>>

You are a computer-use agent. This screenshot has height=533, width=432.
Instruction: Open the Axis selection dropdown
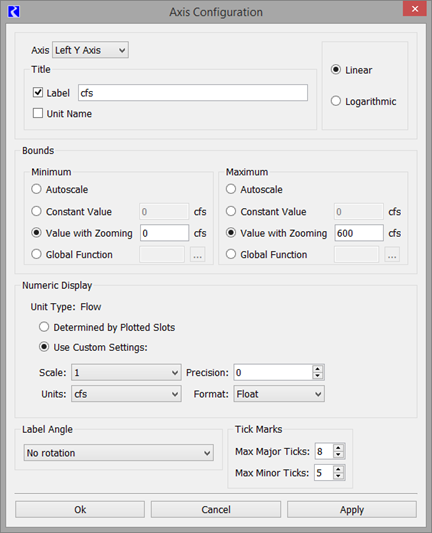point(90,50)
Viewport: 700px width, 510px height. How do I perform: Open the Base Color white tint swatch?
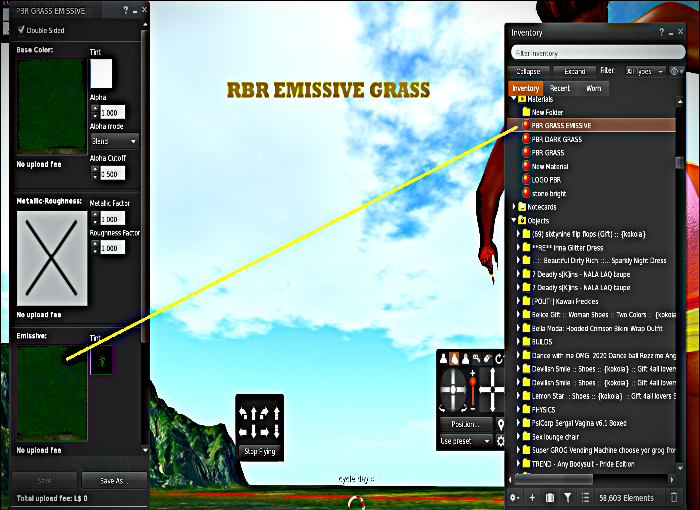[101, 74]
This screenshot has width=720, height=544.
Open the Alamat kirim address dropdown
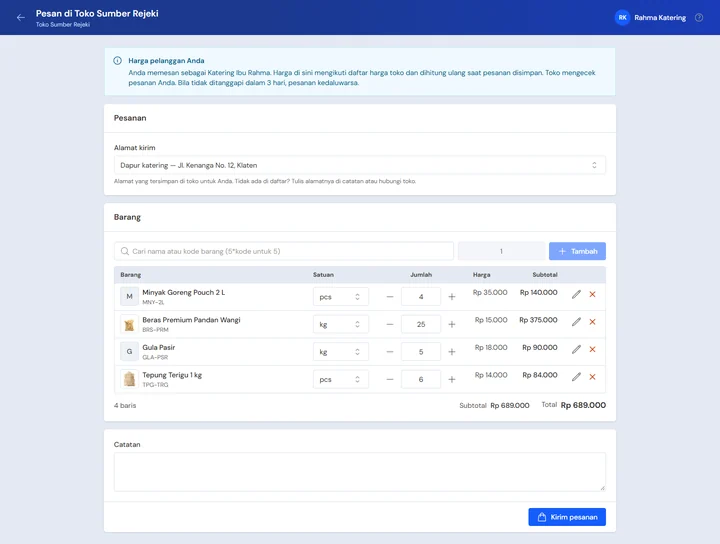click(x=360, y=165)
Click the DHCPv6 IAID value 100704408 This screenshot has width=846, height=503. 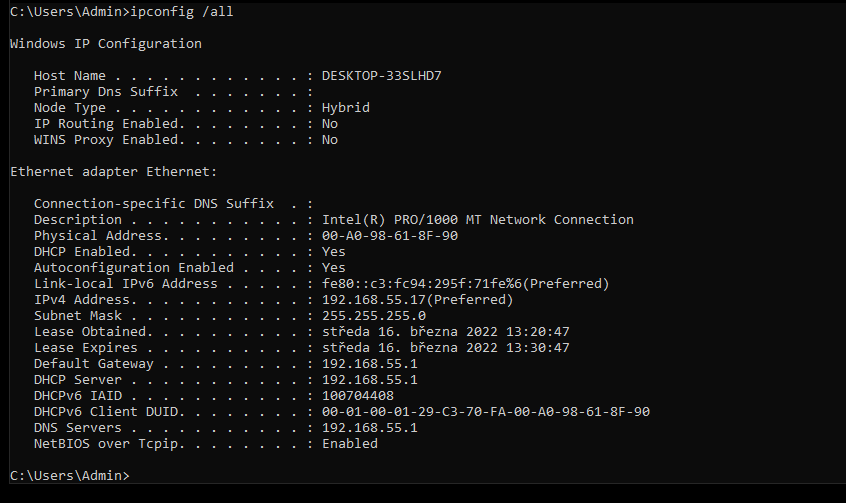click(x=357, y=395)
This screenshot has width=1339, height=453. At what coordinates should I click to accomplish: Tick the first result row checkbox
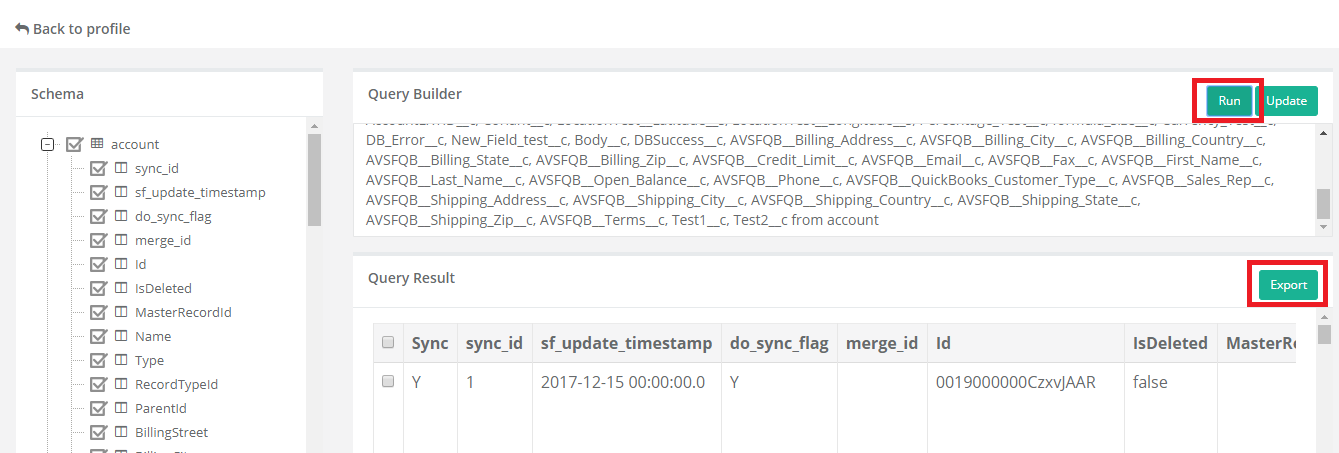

<<

Copy the lines above exactly, starting at the one with "Instruction: Open the Axis selection dropdown" and ending at the one with "This screenshot has width=720, height=544.", both included. Leave out any pictures and add nothing else.

**The completed task**
Instruction: Open the Axis selection dropdown
point(90,50)
Viewport: 700px width, 510px height. How do I perform: Open the Base Color white tint swatch?
[101, 74]
This screenshot has width=720, height=544.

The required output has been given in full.